*TASK PROMPT*
Please report the number of lines in the entries below that contain "agent", with nothing added.
═════ DATA IN THIS EXERCISE ═════
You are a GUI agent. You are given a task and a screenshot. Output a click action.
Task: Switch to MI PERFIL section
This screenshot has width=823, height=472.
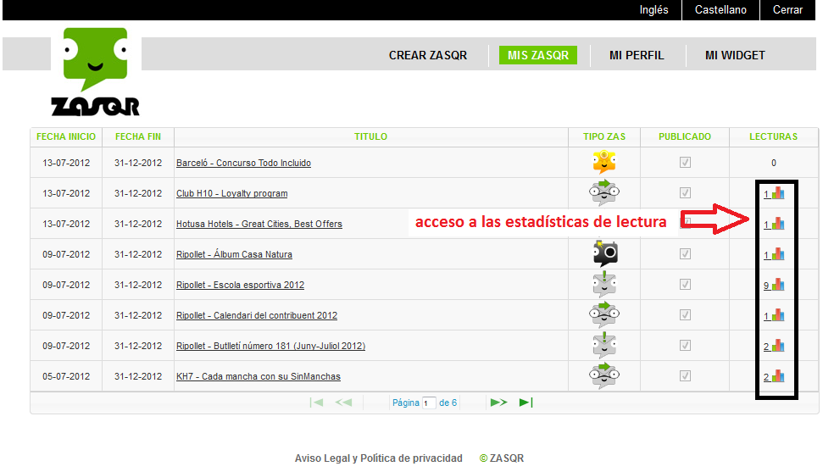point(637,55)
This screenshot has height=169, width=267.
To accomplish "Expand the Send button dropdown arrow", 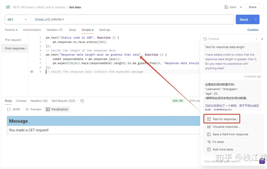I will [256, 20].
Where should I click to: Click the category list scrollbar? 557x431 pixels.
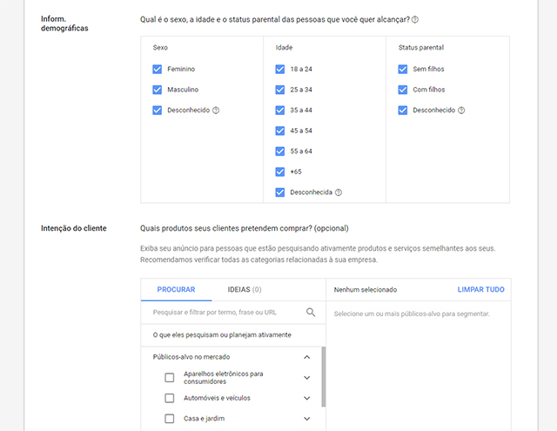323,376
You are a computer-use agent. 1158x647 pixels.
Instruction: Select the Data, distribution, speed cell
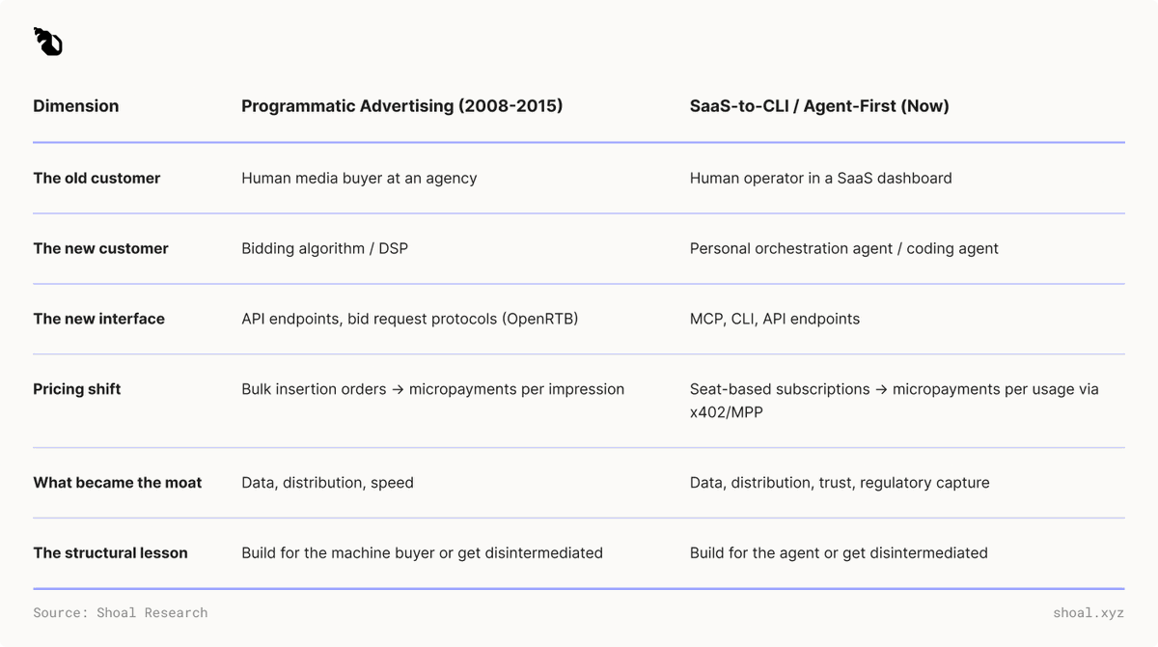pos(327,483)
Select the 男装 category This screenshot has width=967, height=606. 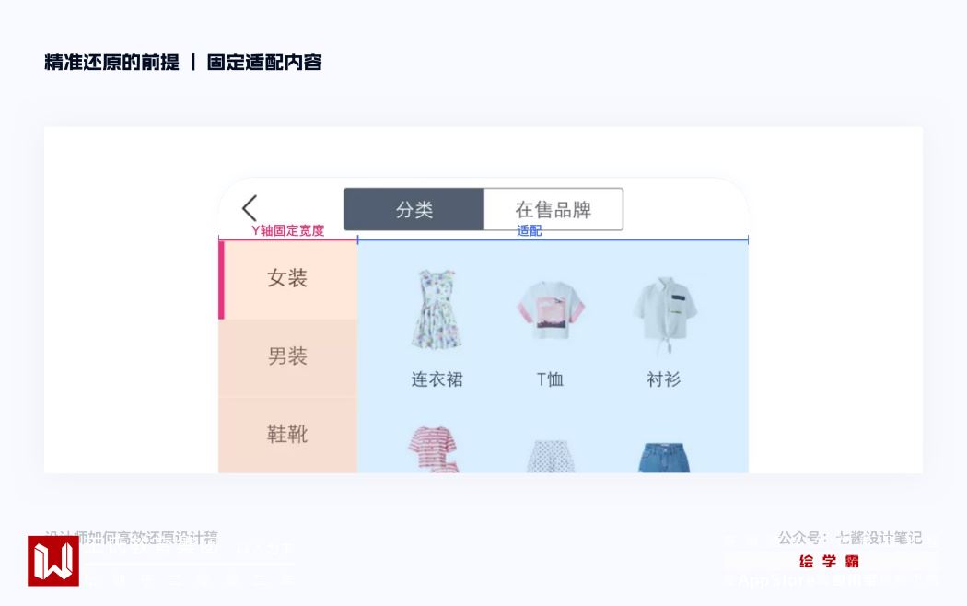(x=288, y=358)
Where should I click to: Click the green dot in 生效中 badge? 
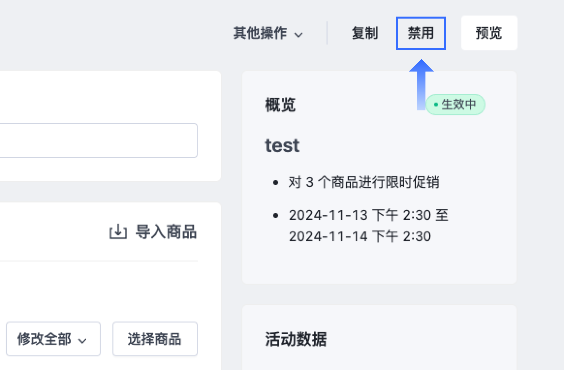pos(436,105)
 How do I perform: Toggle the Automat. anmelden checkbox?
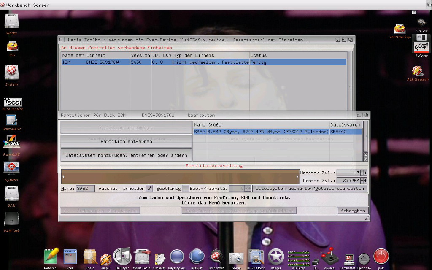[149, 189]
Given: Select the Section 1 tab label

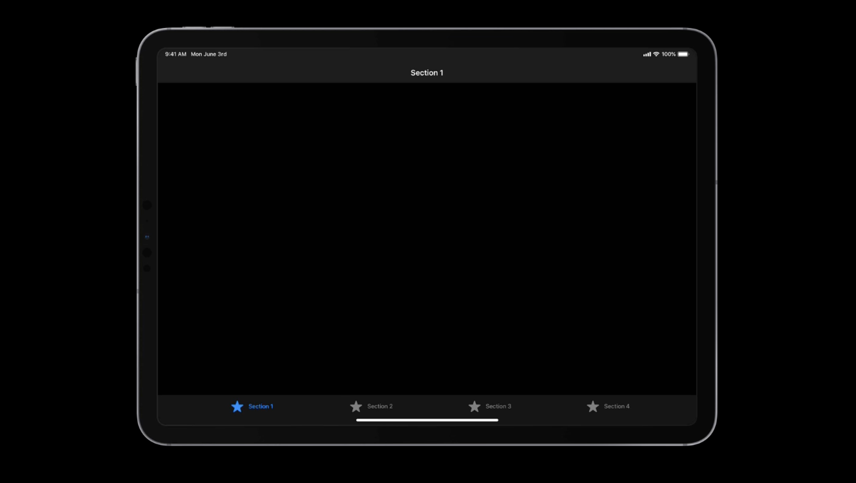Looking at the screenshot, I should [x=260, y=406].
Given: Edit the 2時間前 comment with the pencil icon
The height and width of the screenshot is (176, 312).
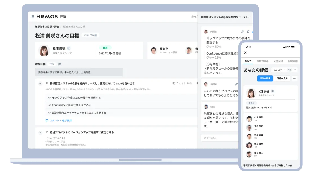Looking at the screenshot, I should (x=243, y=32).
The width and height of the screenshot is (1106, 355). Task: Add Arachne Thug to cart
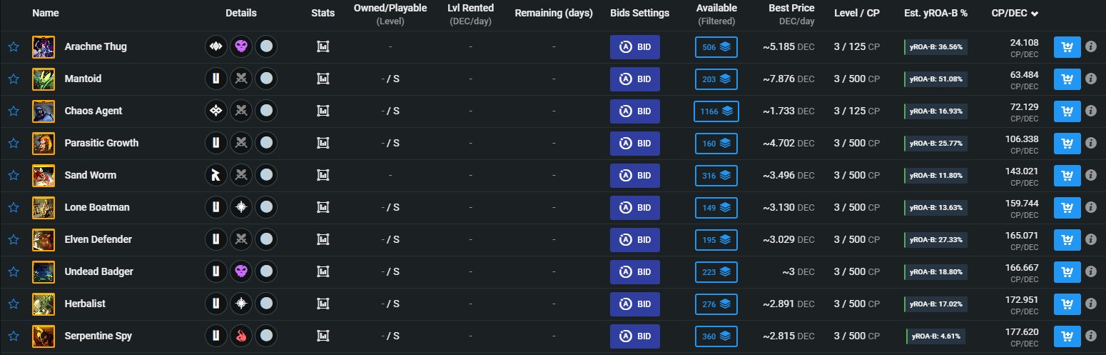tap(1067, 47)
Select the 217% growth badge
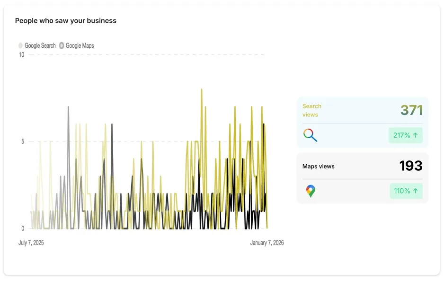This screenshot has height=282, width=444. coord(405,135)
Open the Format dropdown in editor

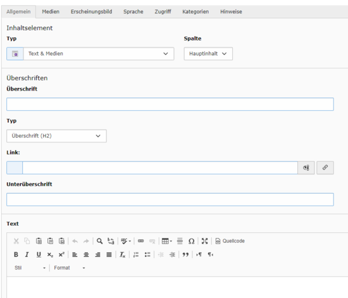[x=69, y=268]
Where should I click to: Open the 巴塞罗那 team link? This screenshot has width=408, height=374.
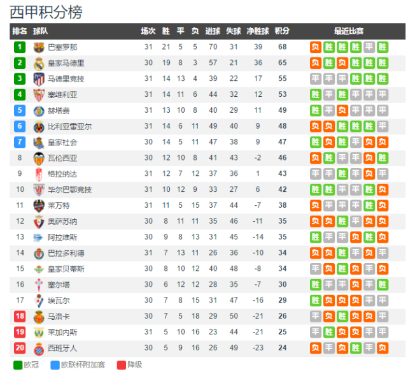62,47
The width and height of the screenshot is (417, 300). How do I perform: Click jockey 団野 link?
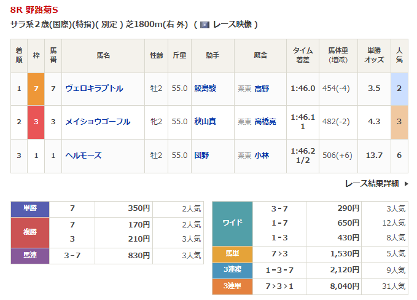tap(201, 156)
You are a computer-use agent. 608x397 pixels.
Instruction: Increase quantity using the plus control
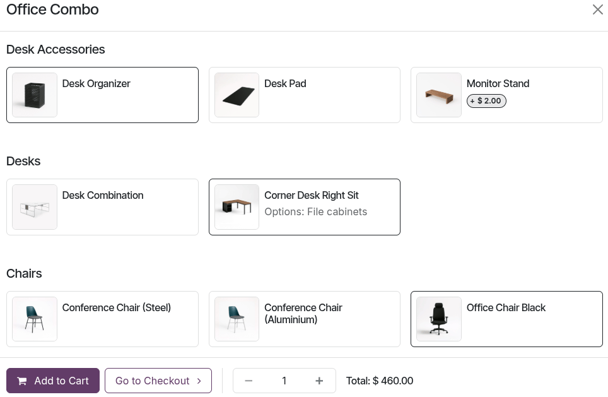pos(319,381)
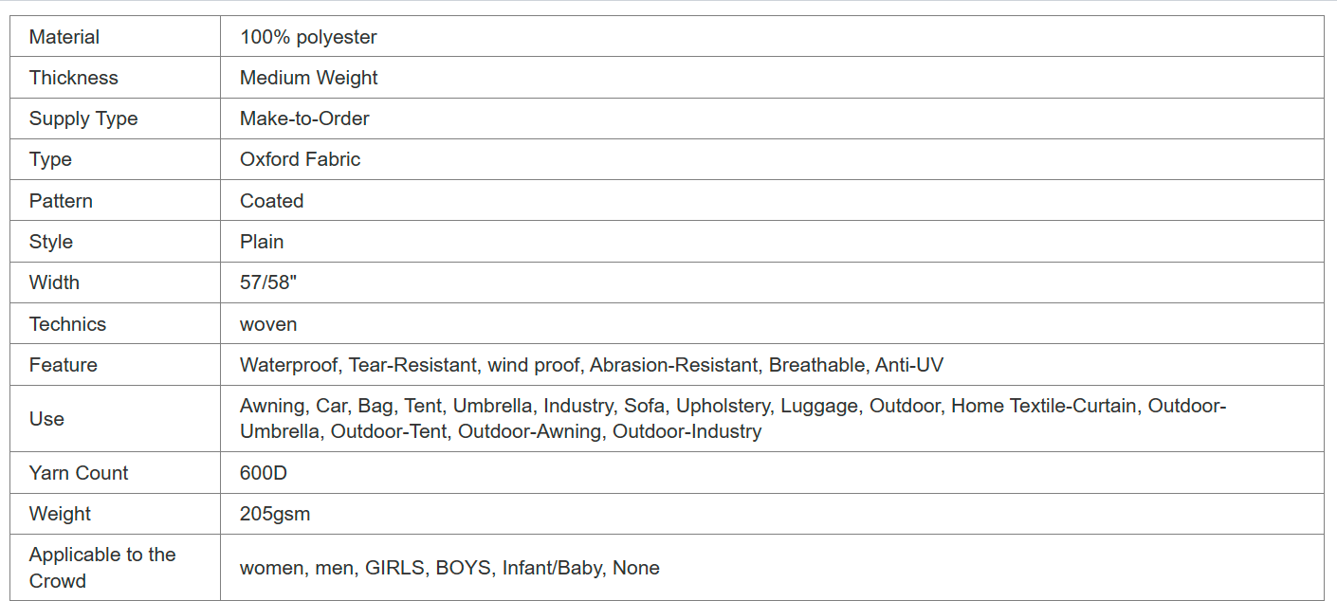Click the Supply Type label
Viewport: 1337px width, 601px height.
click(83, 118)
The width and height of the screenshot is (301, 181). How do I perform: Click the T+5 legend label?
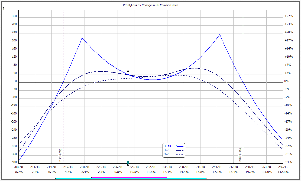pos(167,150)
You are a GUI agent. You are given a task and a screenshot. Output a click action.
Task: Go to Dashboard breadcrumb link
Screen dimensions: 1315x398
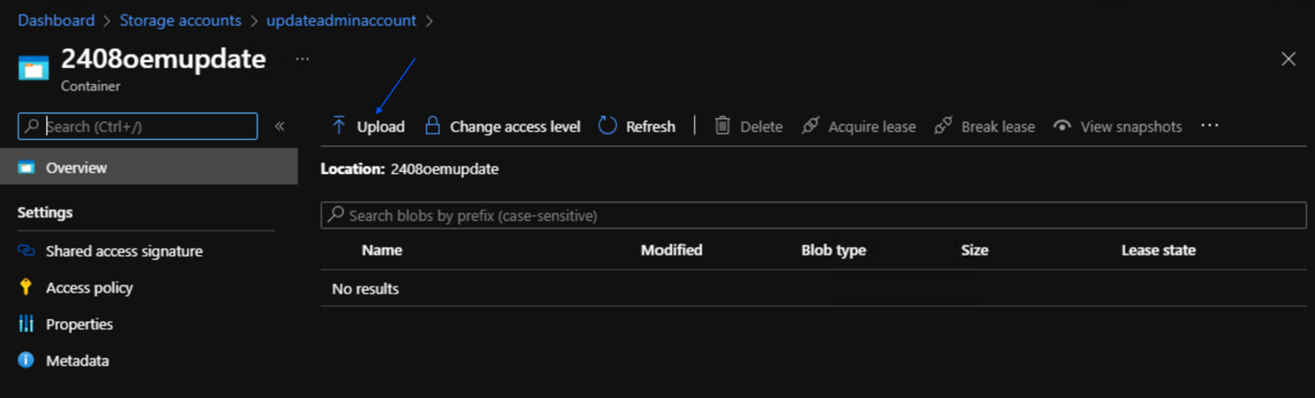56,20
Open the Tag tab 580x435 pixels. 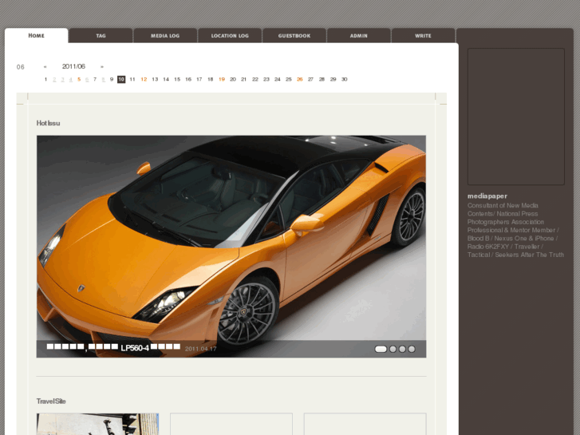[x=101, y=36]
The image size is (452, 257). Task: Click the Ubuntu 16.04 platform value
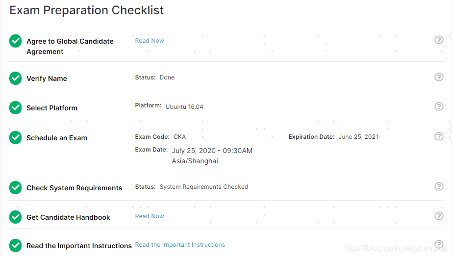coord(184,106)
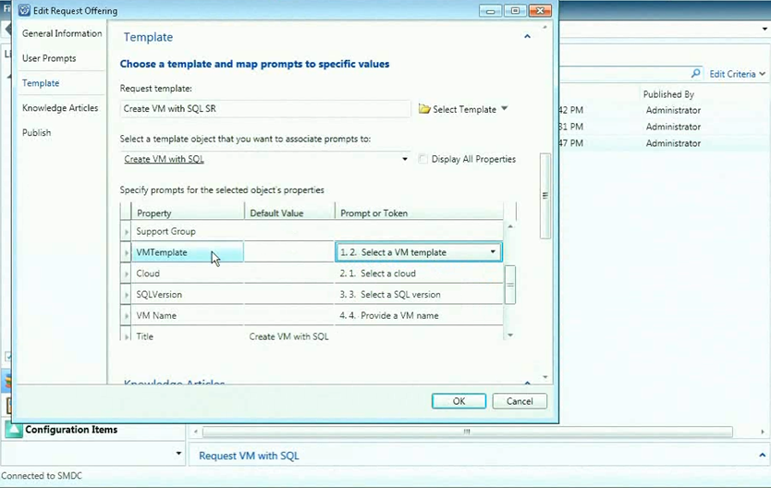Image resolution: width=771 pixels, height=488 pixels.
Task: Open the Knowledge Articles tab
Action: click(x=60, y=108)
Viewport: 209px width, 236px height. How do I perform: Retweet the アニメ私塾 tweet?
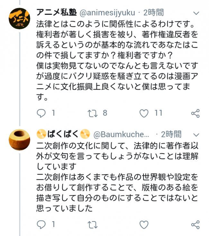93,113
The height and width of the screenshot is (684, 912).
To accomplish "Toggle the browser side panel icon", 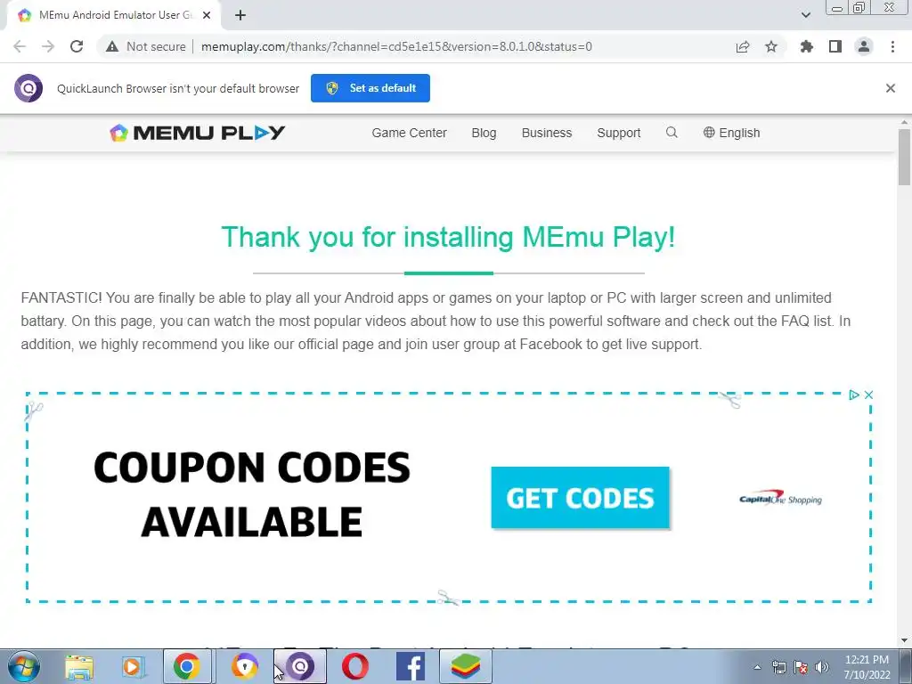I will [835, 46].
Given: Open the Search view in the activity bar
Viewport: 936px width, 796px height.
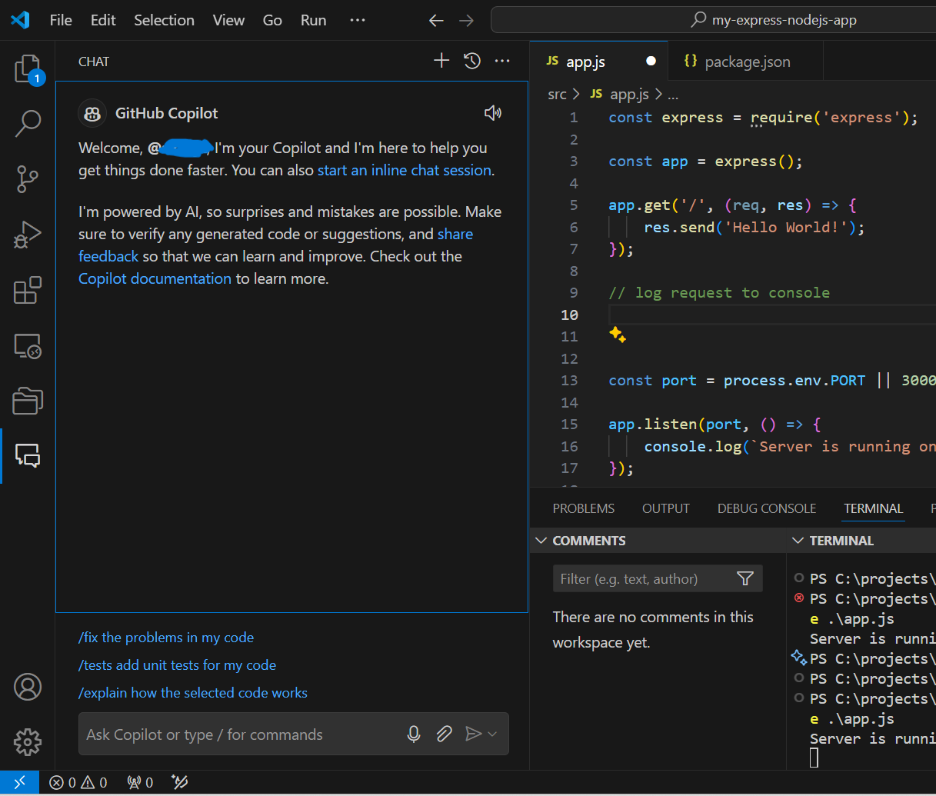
═════
*RESPONSE FOR THIS EXERCISE*
4